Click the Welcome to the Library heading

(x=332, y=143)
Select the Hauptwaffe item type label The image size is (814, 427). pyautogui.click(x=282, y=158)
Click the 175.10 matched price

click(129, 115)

——————————

→ **Aim of the task**:
Output each line of the items above as a numbered list, omitting the blank lines.

→ **Answer to this problem**:
1. Click the Welcome to the Library heading
2. (x=332, y=143)
3. Select the Hauptwaffe item type label The image size is (814, 427). pyautogui.click(x=282, y=158)
4. Click the 175.10 matched price
5. click(129, 115)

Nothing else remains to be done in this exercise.